Stephen Hall, director of Hall of Music Productions at Purdue University, has been directing and producing video shows at Mackey Arena since the first board was installed in 2004. His job is about to get a lot more interesting.

A five-year, $99.5 million renovation of the home of the Boilermakers’ men’s and women’s basketball teams is completed, and the arena is slated to debut Tuesday during a men’s basketball exhibition.

Among the renovations were the installation of center-hung video boards, four Daktronics video boards in the lower bowl, and hundreds of small, flat-panel monitors throughout the concourses and at concession stands. The scorer’s table has also been replaced with a Daktronics board, and the out-of-town scoreboard has been replaced with an LED surface, allowing it more versatility to be used for other purposes.

“While the boards aren’t HD resolution, it’s going to be a much clearer, brighter, cleaner-looking picture,” says Hall. “It will be nearly the 16:9 aspect ratio that you get with HD.”

Purdue’s investment included Grass Valley K2 Dyno Replay System with K2 Summit Production Client and 4.8 TB of internal storage, K2 Dyno Production Assistant (PA) software, Kayenne and Kayak production switchers, and four LDK 8000 Elite and four LDK 4000 Elite HD cameras, each with Grass Valley’s new 3G Transmission system.

According to Grass Valley, Purdue is one of the first North American users of the company’s 3G Transmission signal-distribution system, which allows crews to use the LDK cameras with either triax or fiber cabling.

“We’ve seen an interesting trend in the college marketplace,” says Grass Valley EVP Jeff Rosica. “Today, college sports fans at home and in the stadiums expect the same level of production quality that they see on national and regional sports broadcasts. Grass Valley equipment provides that while helping colleges train students on real-world equipment that is priced right and with the most efficient workflows in the industry.”

The Grass Valley K2 Dyno Replay System couples the K2 Dyno controller with the K2 Summit Production Client server.
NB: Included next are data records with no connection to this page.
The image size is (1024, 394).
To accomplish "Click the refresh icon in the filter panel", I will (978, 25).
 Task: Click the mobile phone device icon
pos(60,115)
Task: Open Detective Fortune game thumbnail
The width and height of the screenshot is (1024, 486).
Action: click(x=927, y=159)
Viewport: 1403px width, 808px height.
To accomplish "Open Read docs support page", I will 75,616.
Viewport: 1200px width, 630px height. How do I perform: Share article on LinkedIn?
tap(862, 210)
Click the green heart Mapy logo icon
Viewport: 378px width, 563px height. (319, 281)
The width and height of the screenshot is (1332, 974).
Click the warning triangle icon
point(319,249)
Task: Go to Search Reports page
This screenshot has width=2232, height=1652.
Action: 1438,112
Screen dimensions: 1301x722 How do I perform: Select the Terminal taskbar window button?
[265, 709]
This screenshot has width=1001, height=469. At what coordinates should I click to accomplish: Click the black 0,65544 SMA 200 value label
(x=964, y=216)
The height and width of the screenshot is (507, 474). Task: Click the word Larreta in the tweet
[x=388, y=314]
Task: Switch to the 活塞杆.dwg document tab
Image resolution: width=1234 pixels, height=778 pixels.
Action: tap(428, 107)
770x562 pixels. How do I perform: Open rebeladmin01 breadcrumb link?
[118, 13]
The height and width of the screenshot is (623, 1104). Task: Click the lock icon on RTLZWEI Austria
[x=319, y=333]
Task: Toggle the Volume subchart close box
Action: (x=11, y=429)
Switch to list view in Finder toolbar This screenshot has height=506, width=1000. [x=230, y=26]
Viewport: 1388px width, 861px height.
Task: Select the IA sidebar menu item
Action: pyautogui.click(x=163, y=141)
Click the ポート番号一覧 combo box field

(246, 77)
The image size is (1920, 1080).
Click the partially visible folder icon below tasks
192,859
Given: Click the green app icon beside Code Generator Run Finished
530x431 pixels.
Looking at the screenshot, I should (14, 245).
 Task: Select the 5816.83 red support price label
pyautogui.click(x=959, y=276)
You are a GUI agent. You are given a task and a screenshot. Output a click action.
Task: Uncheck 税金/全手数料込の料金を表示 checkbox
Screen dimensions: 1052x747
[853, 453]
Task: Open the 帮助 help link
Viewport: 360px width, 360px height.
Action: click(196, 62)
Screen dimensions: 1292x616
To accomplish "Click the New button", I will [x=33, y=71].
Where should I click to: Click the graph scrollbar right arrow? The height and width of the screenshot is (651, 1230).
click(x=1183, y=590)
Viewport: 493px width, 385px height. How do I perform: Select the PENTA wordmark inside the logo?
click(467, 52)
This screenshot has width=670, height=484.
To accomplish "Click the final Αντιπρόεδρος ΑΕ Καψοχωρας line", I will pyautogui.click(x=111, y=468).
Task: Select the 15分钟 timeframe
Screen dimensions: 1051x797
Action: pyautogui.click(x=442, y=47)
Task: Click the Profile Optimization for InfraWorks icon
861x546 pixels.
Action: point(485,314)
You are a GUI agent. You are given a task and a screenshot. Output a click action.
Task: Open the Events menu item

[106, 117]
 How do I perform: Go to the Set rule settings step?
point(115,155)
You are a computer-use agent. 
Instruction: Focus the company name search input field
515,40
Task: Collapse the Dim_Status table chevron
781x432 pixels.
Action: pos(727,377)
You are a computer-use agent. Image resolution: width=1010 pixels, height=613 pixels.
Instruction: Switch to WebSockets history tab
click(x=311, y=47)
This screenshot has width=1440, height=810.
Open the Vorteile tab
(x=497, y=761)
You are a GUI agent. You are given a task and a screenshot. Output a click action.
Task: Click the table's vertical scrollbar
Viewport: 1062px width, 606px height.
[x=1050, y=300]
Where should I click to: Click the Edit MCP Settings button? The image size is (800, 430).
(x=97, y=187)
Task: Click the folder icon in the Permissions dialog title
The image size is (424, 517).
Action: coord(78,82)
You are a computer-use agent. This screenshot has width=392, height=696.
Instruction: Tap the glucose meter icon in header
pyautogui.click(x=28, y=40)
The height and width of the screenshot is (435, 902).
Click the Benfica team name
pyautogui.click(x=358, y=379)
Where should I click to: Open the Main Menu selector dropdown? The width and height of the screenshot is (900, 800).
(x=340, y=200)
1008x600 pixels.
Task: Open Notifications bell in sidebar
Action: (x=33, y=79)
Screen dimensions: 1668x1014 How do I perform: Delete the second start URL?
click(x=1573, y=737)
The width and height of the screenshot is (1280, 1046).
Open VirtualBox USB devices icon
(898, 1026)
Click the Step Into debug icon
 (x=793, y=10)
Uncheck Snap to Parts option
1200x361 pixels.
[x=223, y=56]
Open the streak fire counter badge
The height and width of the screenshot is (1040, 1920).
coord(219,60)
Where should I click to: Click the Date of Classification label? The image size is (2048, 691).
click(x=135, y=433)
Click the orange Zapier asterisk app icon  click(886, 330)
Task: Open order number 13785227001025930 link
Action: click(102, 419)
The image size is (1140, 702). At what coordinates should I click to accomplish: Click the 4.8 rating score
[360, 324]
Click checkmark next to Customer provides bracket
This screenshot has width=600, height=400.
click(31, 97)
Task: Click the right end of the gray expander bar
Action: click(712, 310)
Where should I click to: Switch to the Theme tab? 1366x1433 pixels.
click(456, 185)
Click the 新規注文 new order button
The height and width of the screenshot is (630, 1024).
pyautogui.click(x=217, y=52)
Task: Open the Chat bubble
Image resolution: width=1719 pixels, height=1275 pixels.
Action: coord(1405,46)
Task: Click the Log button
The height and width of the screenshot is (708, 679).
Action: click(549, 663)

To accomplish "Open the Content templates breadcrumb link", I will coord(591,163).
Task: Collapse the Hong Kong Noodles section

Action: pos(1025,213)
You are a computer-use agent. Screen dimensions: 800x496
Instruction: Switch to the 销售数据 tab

It is designed to help sports producers and other professionals capture live events in crystal-clear HD resolutions and instantly play them out at variable speeds for critical analysis during fast-paced events.

“That replay system will get a real work out here,” says Hall, “and together with all of the new gear will provide fans with a better game experience.”

According to Hall, the new system will also make it possible for the arena to provide a referee monitor for even non-broadcast games. That feed will come down from the server on a different line from that feeding the video boards.

The Grass Valley system debuted during a Purdue football home game against Notre Dame on Oct. 1. Hall of Music provided the video-board coverage of the game, as well as producing content used on the school’s athletics Website and the weekly coach’s TV show.

Digital for Donors
One video feature of Mackey Arena will be able to be enjoyed only by some of Purdue Athletics’ most generous donors. The school has partnered with XOS Digital to develop an iPad app that will be available exclusively on iPads given as gifts to boosters during games.

“There’s an area in the arena where they sit, and Athletics is providing them with an iPad and our iPad app on it. If they want to sit and watch replays or the game on their iPad, they can do that,” says Hall. “We will send to the server an HD-SDI signal, and that gets inverted to iPad format and delivered to their iPad.”